Activity ->
From the entries below, retype only the lines from the one with "Given: Minimize the Adobe Connect window" through the one with "Dismiss the wizard", exactly as written.

The records ->

____________

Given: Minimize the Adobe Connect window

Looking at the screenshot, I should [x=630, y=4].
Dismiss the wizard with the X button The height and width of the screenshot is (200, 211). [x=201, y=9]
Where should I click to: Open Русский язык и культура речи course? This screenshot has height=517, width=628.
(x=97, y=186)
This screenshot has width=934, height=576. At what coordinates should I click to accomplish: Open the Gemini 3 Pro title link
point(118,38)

____________

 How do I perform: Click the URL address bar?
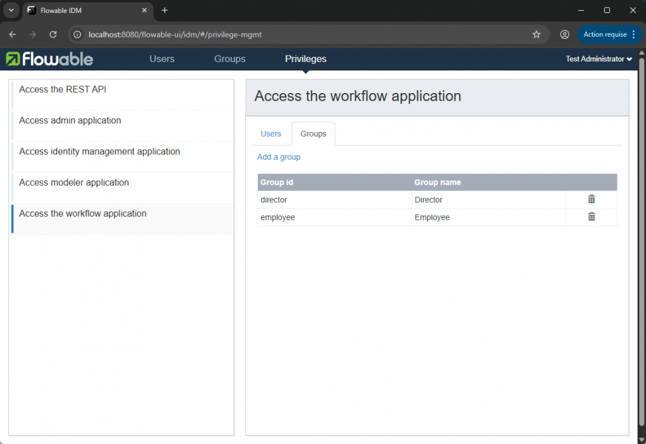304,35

____________

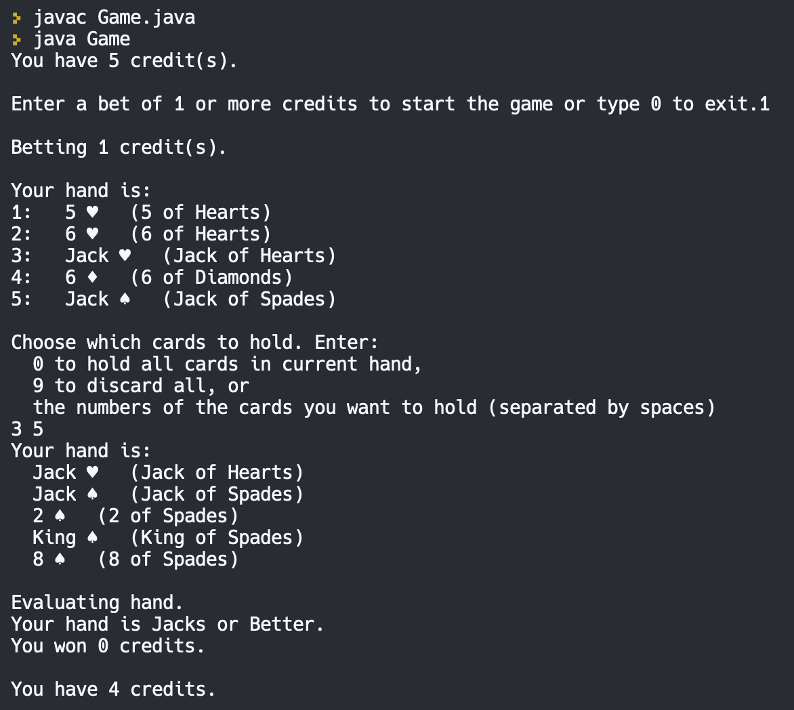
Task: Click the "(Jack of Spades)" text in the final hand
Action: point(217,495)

____________

Expected output ->
Given: Minimize the Adobe Connect window

Looking at the screenshot, I should [x=630, y=4].
Dismiss the wizard with the X button The height and width of the screenshot is (200, 211). [x=201, y=9]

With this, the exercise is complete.